§ PROBLEM DESCRIPTION
Please output each entry exactly as it appears.

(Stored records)
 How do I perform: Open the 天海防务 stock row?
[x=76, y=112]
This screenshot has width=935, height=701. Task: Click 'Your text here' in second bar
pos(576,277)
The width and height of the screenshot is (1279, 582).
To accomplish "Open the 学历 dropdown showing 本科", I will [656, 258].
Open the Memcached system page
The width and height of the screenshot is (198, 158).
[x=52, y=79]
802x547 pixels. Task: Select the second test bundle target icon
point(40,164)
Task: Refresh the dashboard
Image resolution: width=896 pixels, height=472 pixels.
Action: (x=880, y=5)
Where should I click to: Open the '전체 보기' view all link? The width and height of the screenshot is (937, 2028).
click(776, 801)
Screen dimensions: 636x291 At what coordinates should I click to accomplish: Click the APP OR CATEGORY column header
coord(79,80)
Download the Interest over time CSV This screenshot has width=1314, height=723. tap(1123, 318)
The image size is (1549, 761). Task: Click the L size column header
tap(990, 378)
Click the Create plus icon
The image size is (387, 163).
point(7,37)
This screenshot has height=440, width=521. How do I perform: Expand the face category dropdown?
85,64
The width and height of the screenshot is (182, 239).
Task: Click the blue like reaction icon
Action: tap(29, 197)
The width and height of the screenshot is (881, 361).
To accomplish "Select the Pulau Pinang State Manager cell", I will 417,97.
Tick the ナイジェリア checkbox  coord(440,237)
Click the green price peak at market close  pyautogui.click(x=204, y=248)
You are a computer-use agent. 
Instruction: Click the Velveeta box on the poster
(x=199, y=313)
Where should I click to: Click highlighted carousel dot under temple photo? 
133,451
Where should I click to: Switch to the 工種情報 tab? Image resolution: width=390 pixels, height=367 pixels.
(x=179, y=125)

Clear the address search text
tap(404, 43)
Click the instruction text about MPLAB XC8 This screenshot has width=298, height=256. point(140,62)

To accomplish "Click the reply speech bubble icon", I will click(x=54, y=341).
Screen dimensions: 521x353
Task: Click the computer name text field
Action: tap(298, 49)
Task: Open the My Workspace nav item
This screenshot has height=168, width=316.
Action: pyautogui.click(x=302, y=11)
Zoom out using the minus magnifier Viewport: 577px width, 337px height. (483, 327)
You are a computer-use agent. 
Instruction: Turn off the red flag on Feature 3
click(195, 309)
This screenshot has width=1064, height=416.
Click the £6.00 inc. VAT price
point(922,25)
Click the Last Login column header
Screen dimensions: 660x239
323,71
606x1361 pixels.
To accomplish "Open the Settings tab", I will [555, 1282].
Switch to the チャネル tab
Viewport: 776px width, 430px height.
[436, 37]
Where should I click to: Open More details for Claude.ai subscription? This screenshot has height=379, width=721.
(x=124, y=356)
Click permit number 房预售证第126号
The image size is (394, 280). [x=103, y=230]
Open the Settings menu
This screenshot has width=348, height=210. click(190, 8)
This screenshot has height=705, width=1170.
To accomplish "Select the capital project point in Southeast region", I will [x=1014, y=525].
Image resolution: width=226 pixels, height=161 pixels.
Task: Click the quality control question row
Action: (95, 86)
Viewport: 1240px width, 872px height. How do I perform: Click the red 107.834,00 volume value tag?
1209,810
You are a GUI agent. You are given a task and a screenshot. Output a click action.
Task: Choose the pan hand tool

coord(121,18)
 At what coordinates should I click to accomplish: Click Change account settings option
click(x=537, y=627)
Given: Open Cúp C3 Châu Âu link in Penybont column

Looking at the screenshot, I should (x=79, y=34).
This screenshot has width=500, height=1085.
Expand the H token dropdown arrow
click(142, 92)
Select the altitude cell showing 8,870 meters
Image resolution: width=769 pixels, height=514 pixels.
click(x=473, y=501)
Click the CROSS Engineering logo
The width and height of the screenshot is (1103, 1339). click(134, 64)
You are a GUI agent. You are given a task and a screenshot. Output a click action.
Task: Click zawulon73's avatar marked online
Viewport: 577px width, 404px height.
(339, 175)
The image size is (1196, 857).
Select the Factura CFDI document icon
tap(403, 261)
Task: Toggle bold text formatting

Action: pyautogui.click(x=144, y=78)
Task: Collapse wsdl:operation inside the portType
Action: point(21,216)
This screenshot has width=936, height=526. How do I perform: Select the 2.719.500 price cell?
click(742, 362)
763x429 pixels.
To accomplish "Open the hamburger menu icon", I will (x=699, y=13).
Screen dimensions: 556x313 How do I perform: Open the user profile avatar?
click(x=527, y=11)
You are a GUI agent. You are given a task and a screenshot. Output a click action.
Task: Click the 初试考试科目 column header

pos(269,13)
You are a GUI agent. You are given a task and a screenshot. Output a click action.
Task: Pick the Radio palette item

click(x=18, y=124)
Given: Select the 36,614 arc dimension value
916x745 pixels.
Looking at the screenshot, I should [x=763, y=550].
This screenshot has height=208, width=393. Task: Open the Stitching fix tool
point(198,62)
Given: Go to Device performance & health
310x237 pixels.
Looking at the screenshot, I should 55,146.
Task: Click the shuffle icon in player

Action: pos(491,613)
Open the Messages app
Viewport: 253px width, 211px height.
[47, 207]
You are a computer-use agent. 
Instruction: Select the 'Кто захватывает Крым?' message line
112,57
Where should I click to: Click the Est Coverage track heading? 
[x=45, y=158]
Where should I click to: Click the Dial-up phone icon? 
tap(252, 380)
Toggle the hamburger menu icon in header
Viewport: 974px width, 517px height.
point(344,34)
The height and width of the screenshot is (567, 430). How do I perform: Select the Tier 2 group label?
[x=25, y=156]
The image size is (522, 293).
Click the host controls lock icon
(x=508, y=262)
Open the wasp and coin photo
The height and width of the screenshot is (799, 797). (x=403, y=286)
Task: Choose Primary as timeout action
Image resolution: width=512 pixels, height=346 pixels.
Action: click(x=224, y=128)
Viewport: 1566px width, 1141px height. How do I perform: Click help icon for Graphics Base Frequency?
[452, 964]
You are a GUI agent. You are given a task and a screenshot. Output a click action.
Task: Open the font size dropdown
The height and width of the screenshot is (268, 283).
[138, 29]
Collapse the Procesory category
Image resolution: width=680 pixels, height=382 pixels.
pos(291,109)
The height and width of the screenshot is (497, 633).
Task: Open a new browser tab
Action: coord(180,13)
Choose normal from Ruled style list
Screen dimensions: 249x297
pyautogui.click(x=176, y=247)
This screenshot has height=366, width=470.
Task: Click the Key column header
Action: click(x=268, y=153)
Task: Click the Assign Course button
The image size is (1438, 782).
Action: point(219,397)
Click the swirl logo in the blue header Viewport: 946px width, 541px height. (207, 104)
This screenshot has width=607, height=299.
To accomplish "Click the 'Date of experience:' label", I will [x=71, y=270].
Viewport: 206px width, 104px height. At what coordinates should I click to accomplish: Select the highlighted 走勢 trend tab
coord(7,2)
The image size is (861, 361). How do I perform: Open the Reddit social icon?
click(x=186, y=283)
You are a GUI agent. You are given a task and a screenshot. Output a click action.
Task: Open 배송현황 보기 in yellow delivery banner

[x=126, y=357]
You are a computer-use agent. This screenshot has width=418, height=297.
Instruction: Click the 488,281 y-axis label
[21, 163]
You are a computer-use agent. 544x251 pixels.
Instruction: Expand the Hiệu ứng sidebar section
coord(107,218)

§ SOLVED EXERCISE
 How do I perform: Open the 天海防务 stock row?
[x=76, y=112]
This screenshot has width=935, height=701. Task: Click 'Your text here' in second bar
pos(576,277)
The width and height of the screenshot is (1279, 582).
To accomplish "Open the 学历 dropdown showing 本科", I will [656, 258].
Open the Memcached system page
The width and height of the screenshot is (198, 158).
[x=52, y=79]
802x547 pixels. Task: Select the second test bundle target icon
point(40,164)
Task: Refresh the dashboard
Image resolution: width=896 pixels, height=472 pixels.
Action: (x=880, y=5)
Where should I click to: Open the '전체 보기' view all link? The width and height of the screenshot is (937, 2028).
click(776, 801)
Screen dimensions: 636x291 At what coordinates should I click to accomplish: Click the APP OR CATEGORY column header
coord(79,80)
Download the Interest over time CSV This screenshot has width=1314, height=723. tap(1123, 318)
The image size is (1549, 761). Task: Click the L size column header
tap(990, 378)
Click the Create plus icon
The image size is (387, 163).
point(7,37)
This screenshot has height=440, width=521. How do I perform: Expand the face category dropdown?
85,64
The width and height of the screenshot is (182, 239).
Task: Click the blue like reaction icon
Action: tap(29, 197)
The width and height of the screenshot is (881, 361).
To accomplish "Select the Pulau Pinang State Manager cell", I will 417,97.
Tick the ナイジェリア checkbox  coord(440,237)
Click the green price peak at market close  pyautogui.click(x=204, y=248)
You are a computer-use agent. 
Instruction: Click the Velveeta box on the poster
(x=199, y=313)
Where should I click to: Click highlighted carousel dot under temple photo? 
133,451
Where should I click to: Switch to the 工種情報 tab? Image resolution: width=390 pixels, height=367 pixels.
(x=179, y=125)

Clear the address search text
tap(404, 43)
Click the instruction text about MPLAB XC8 This screenshot has width=298, height=256. point(140,62)

To accomplish "Click the reply speech bubble icon", I will click(x=54, y=341).
Screen dimensions: 521x353
Task: Click the computer name text field
Action: tap(298, 49)
Task: Open the My Workspace nav item
This screenshot has height=168, width=316.
Action: pyautogui.click(x=302, y=11)
Zoom out using the minus magnifier Viewport: 577px width, 337px height. (483, 327)
You are a computer-use agent. 
Instruction: Turn off the red flag on Feature 3
click(195, 309)
This screenshot has width=1064, height=416.
Click the £6.00 inc. VAT price
point(922,25)
Click the Last Login column header
Screen dimensions: 660x239
323,71
606x1361 pixels.
To accomplish "Open the Settings tab", I will [555, 1282].
Switch to the チャネル tab
Viewport: 776px width, 430px height.
[436, 37]
Where should I click to: Open More details for Claude.ai subscription? This screenshot has height=379, width=721.
(x=124, y=356)
Click permit number 房预售证第126号
The image size is (394, 280). [x=103, y=230]
Open the Settings menu
This screenshot has width=348, height=210. click(190, 8)
This screenshot has height=705, width=1170.
To accomplish "Select the capital project point in Southeast region", I will [x=1014, y=525].
Image resolution: width=226 pixels, height=161 pixels.
Task: Click the quality control question row
Action: (95, 86)
Viewport: 1240px width, 872px height. How do I perform: Click the red 107.834,00 volume value tag?
1209,810
You are a GUI agent. You are given a task and a screenshot. Output a click action.
Task: Choose the pan hand tool

coord(121,18)
 At what coordinates should I click to accomplish: Click Change account settings option
click(x=537, y=627)
Given: Open Cúp C3 Châu Âu link in Penybont column

Looking at the screenshot, I should (x=79, y=34).
This screenshot has width=500, height=1085.
Expand the H token dropdown arrow
click(142, 92)
Select the altitude cell showing 8,870 meters
Image resolution: width=769 pixels, height=514 pixels.
click(x=473, y=501)
Click the CROSS Engineering logo
The width and height of the screenshot is (1103, 1339). click(134, 64)
You are a GUI agent. You are given a task and a screenshot. Output a click action.
Task: Click zawulon73's avatar marked online
Viewport: 577px width, 404px height.
(339, 175)
The image size is (1196, 857).
Select the Factura CFDI document icon
tap(403, 261)
Task: Toggle bold text formatting

Action: pyautogui.click(x=144, y=78)
Task: Collapse wsdl:operation inside the portType
Action: point(21,216)
This screenshot has width=936, height=526. How do I perform: Select the 2.719.500 price cell?
click(742, 362)
763x429 pixels.
To accomplish "Open the hamburger menu icon", I will (x=699, y=13).
Screen dimensions: 556x313 How do I perform: Open the user profile avatar?
click(x=527, y=11)
You are a GUI agent. You are given a task and a screenshot. Output a click action.
Task: Click the 初试考试科目 column header

pos(269,13)
You are a GUI agent. You are given a task and a screenshot. Output a click action.
Task: Pick the Radio palette item

click(x=18, y=124)
Given: Select the 36,614 arc dimension value
916x745 pixels.
Looking at the screenshot, I should [x=763, y=550].
This screenshot has height=208, width=393. Task: Open the Stitching fix tool
point(198,62)
Given: Go to Device performance & health
310x237 pixels.
Looking at the screenshot, I should 55,146.
Task: Click the shuffle icon in player

Action: pos(491,613)
Open the Messages app
Viewport: 253px width, 211px height.
[47, 207]
You are a computer-use agent. 
Instruction: Select the 'Кто захватывает Крым?' message line
112,57
Where should I click to: Click the Est Coverage track heading? 
[x=45, y=158]
Where should I click to: Click the Dial-up phone icon? 
tap(252, 380)
Toggle the hamburger menu icon in header
Viewport: 974px width, 517px height.
point(344,34)
The height and width of the screenshot is (567, 430). How do I perform: Select the Tier 2 group label?
[x=25, y=156]
The image size is (522, 293).
Click the host controls lock icon
(x=508, y=262)
Open the wasp and coin photo
The height and width of the screenshot is (799, 797). (x=403, y=286)
Task: Choose Primary as timeout action
Image resolution: width=512 pixels, height=346 pixels.
Action: click(x=224, y=128)
Viewport: 1566px width, 1141px height. How do I perform: Click help icon for Graphics Base Frequency?
[452, 964]
You are a GUI agent. You are given a task and a screenshot. Output a click action.
Task: Open the font size dropdown
The height and width of the screenshot is (268, 283).
[138, 29]
Collapse the Procesory category
Image resolution: width=680 pixels, height=382 pixels.
pos(291,109)
The height and width of the screenshot is (497, 633).
Task: Open a new browser tab
Action: coord(180,13)
Choose normal from Ruled style list
Screen dimensions: 249x297
pyautogui.click(x=176, y=247)
This screenshot has height=366, width=470.
Task: Click the Key column header
Action: click(x=268, y=153)
Task: Click the Assign Course button
The image size is (1438, 782).
Action: point(219,397)
Click the swirl logo in the blue header Viewport: 946px width, 541px height. (207, 104)
This screenshot has width=607, height=299.
To accomplish "Click the 'Date of experience:' label", I will [x=71, y=270].
Viewport: 206px width, 104px height. At what coordinates should I click to accomplish: Select the highlighted 走勢 trend tab
coord(7,2)
The image size is (861, 361). How do I perform: Open the Reddit social icon?
click(x=186, y=283)
You are a GUI agent. You are given a task and a screenshot. Output a click action.
Task: Open 배송현황 보기 in yellow delivery banner

[x=126, y=357]
You are a computer-use agent. This screenshot has width=418, height=297.
Instruction: Click the 488,281 y-axis label
[21, 163]
You are a computer-use agent. 544x251 pixels.
Instruction: Expand the Hiệu ứng sidebar section
coord(107,218)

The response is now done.